C’est à cette époque que les inquiétudes de Noël Dorgeroux recommencèrent ou du moins, qu’il m’en parla dans sa correspondance. Deux livres qu’il venait d’acheter à Paris, et qu’il lisait en cachette pour que nul ne pût connaître, par le choix de ses lectures, le secret de sa découverte, deux livres avaient été pris, emportés et puis remis en place. Une feuille de papier, couverte de notes et de formules de chimie, disparut. Traces de pas dans le jardin. Fracture du secrétaire, dans la pièce du logis où il travaillait depuis la destruction des hangars.

Ce dernier incident, je l’avoue, ne fut pas sans m’alarmer. Les craintes de mon oncle reposaient sur un fait sérieux. Il y avait, évidemment, quelqu’un qui rôdait autour du Logis, qui s’y introduisait, et qui poursuivait l’exécution d’un plan facile à deviner. Malgré moi, je pensais à l’homme au lorgnon et à ses relations avec Bérangère. Comment savoir ?

Je fis une nouvelle tentative auprès de la jeune fille :

« Tu es au courant de ce qui se passe au Logis, n’est-ce pas ? lui écrivis-je, Comment expliques-tu ces faits qui, pour ma part, me semblent assez significatifs ? Si tu éprouves la moindre inquiétude, avertis-moi. En attendant, veille de près… »

Coup sur coup, j’expédiai deux télégrammes. Mais ce silence opiniâtre de Bérangère, au lieu de me tourmenter, calma plutôt mes appréhensions. En cas de péril, elle n’eût point manqué de me faire venir. Non, mon oncle se trompait. Il était victime de l’état de fièvre où le mettait sa découverte. À l’approche de la date fixée par lui pour la révéler au monde, il avait peur. Mais aucune raison ne justifiait cette peur.

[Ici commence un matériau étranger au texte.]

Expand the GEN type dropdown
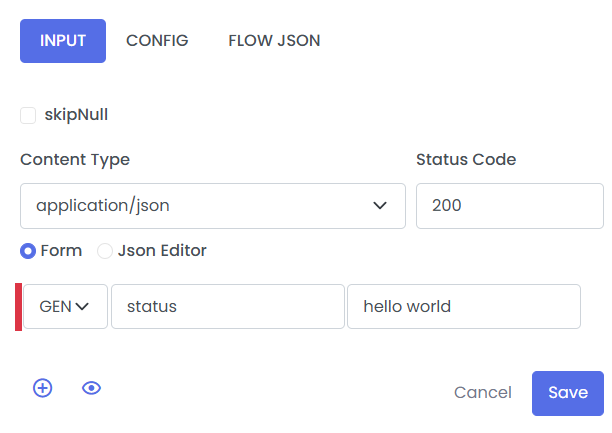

Quelques jours s’écoulèrent. J’écrivis alors à Bérangère une vingtaine de pages, qui ne furent jamais expédiées, et où je l’accablais de reproches. Sa conduite m’exaspérait. Je subissais une crise d’amertume et de jalousie.

Enfin, le vingt-neuf mars, un samedi, je reçus de mon oncle, un rouleau de papier recommandé, et une lettre très explicite que j’ai gardée et que je copie textuellement :

« Mon cher Victorien,

« Les récents événements, et certaines circonstances fort graves que je te raconterai, prouvent que je suis l’objet d’un complot savamment ourdi contre lequel j’ai peut-être déjà trop tardé à me défendre personnellement. Du moins mon devoir est-il, au milieu des dangers qui menacent mon existence même, de mettre à l’abri la magnifique découverte dont l’humanité me sera redevable, et de prendre des mesures de précaution que tu ne jugeras sûrement pas inutiles.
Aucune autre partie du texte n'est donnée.